Originally, I've came up with the solution shown below. I was expecting to get O(N*log(N)) time complexity as soon as we have a single for-loop with N iterations, and each iteration performs a binary search that takes at most log(N).

def solution(a):
    import bisect
    if len(a) <= 1:
        return 0
    cuts = [(c - r, c + r) for c, r in enumerate(a)]
    cuts.sort(key=lambda pair: pair[0])
    lefts, rights = zip(*cuts)
    n = len(cuts)
    total = 0
    for i in range(n):
        r = rights[i]
        pos = bisect.bisect_right(lefts[i+1:], r)
        total += pos
        if total > 10e6:
            return -1
    return total

However, I've get O(N**2) and a timeout failure. Do you see what is wrong here? Right, this line:

pos = bisect.bisect_right(lefts[i+1:], r)
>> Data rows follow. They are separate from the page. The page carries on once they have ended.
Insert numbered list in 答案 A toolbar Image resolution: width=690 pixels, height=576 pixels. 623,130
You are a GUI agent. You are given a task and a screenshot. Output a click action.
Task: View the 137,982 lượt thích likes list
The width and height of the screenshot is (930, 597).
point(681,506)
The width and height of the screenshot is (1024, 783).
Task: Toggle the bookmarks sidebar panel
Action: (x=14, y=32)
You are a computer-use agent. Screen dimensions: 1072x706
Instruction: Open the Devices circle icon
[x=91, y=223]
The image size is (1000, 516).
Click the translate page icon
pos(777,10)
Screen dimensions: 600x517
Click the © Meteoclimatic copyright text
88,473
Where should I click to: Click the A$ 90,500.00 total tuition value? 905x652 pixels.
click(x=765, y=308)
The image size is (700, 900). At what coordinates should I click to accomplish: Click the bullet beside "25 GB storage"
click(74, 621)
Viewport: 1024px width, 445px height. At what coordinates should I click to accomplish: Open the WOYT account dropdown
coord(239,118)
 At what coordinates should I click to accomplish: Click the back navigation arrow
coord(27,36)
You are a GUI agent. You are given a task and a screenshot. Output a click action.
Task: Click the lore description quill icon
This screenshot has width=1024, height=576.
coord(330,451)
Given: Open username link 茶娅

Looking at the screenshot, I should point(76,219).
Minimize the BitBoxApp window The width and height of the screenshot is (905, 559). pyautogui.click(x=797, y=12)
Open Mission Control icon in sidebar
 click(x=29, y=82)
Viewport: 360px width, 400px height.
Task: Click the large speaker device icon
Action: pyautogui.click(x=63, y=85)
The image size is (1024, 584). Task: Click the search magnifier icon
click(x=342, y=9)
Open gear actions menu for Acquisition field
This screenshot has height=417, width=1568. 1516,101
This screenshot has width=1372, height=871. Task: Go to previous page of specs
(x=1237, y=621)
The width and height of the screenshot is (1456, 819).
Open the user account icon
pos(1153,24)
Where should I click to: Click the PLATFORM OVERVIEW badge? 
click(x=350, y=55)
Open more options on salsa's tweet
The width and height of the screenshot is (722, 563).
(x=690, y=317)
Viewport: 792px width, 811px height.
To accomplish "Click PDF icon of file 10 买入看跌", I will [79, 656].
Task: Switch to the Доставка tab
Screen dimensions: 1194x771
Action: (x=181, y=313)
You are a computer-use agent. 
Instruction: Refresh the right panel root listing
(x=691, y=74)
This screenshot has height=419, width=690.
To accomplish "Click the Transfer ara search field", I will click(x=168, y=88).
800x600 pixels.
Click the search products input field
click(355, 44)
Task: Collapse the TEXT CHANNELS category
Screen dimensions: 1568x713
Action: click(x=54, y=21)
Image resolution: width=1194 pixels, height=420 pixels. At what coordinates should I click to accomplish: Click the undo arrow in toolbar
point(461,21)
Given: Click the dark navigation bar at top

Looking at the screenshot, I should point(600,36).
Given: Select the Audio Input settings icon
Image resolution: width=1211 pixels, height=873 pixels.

In this line, you are actually taking a copy of the original list to pass it into binary search function, and it totally ruins the efficiency of the proposed solution! It makes your code just a bit more consice (i.e., you don't need to write pos - i - 1) but heavily undermies the performance. So, as it was shown above, the solution should be:

def solution(a):
    import bisect
    if len(a) <= 1:
        return 0
    cuts = [(c - r, c + r) for c, r in enumerate(a)]
    cuts.sort(key=lambda pair: pair[0])
    lefts, rights = zip(*cuts)
    n = len(cuts)
    total = 0
    for i in range(n):
        r = rights[i]
        pos = bisect.bisect_right(lefts, r)
        total += (pos - i - 1)
        if total > 10e6:
            return -1
    return total

It seems that sometimes one could be too eager about making slices and copies because Python allows you to do it so easily :) Probably not a great insight, but for me it was a good lesson to pay more attention to these "technical" moments when converting ideas and algorithms into real-word solutions.